How To Use Turtle Diagram

October 15, 2020

The Turtle Diagram is a tool commonly used by organizations as a proven way to define processes. It is also a useful tool for auditors conducting a management system or process audit, including manufacturing or quality process. If used correctly in the planning process, the Turtle Diagram process can assist the auditor to do the following:

  • Identify relevant sources of risk
  • Address performance, highlighting those sources that influence the MEASURE of the process
  • Trace WHERE the outputs of the process go, and what INPUTS the process uses
  • Perform the audit, using the tool to collect relevant auditor evidence to support findings
  • Perform the audit to trace OUTPUTS of the process into other areas of the system
     

Download your own Turtle Diagram Template here >>

Turtle Diagram Template.pngThe Turtle Diagram is the framework for defining the following components of a process:

  • Process name: What is the name of the process (normally expressed as an action; suggest using a verb for the name of the process)?
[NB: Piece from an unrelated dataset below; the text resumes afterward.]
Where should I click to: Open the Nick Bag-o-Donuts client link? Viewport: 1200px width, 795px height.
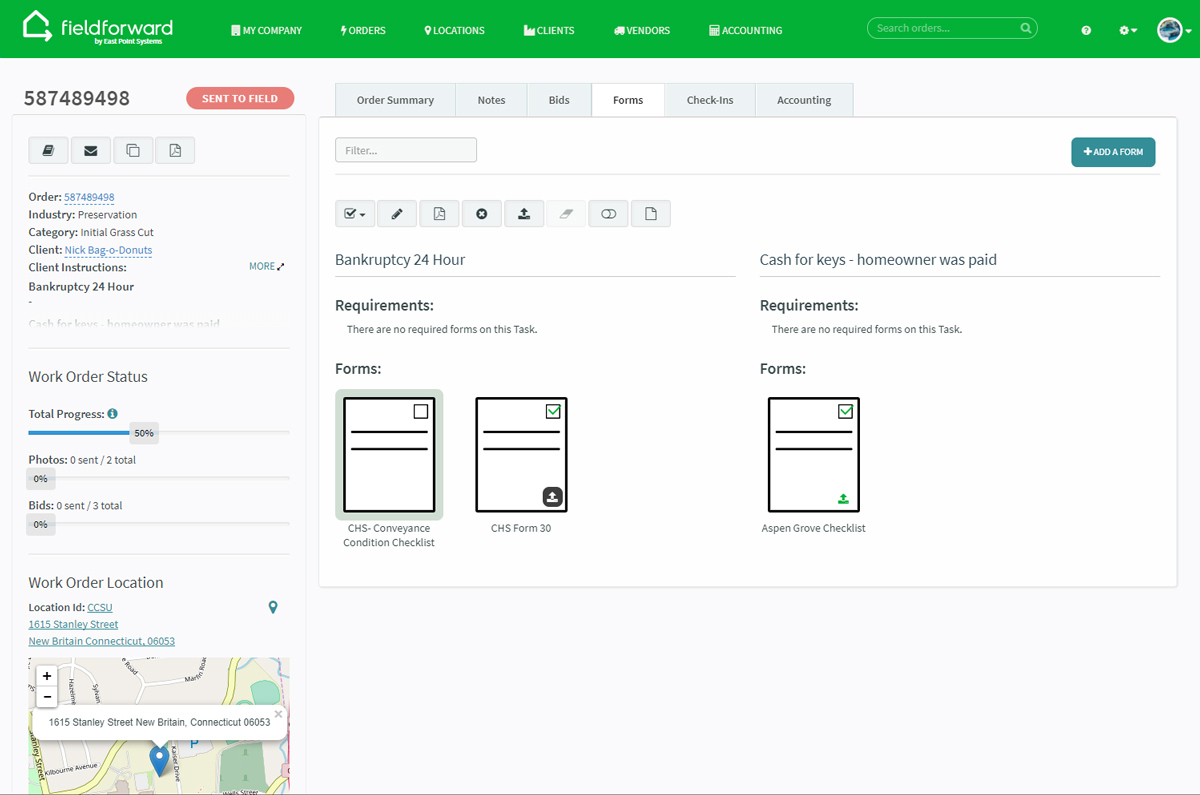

Examples might include Marketing, Ordering, Manufacturing, Auditing, Management Review, etc.
  • Inputs: What is the customer need that this process will fill? Define this need at the characteristic level. Include any regulatory and statutory requirements. Does the standard specify any requirements as inputs for this process?
  • Outputs: Has the customer’s need been met? How will you know that the characteristics required in the input have been achieved? This will help lead to what you measure.
  • What: What are the resources for the process (materials, equipment, buildings, hardware/software, etc.)?
  • Who (Owners): Who are the individuals applying the resources? Who is the process owner and who are the individuals operating with-in the process?  List the Process Owner and some process personnel.
  • Who (Supporters): Who are the individuals involved in supporting this process? Refer to the “How” box and link to supporting processes.  Examples might include HR, Cleaning staff, Facilities and Equipment Maintenance, IT, etc. (List 2 or 3).
  • How (Process Control): How is this process controlled (procedures, sub-processes)? Which processes support this process?
  • How (Supporting Processes): What are the supporting processes. Examples might include training, housekeeping, facilities maintenance, equipment maintenance, etc. This will also help with the “Who is involved part” of the “Who” box (List 2 or 3).
  • Measures: Which measures are used for analysis of process effectiveness (measures and metrics, use of data)?

 

Focus on Performance

Once you have added a few items in each box of the turtle diagram, you will have a general overview of the process. Next return to the Measurement box and drill down to see how the process is performing. This drill down will take you back to many of the other boxes to investigate records to show the objective evidence of how the process is performing, focusing on Performance

If the performance of the process is good and seems well-defined and working as intended by management, stop drilling down and move to another process that does not seem to have acceptable performance.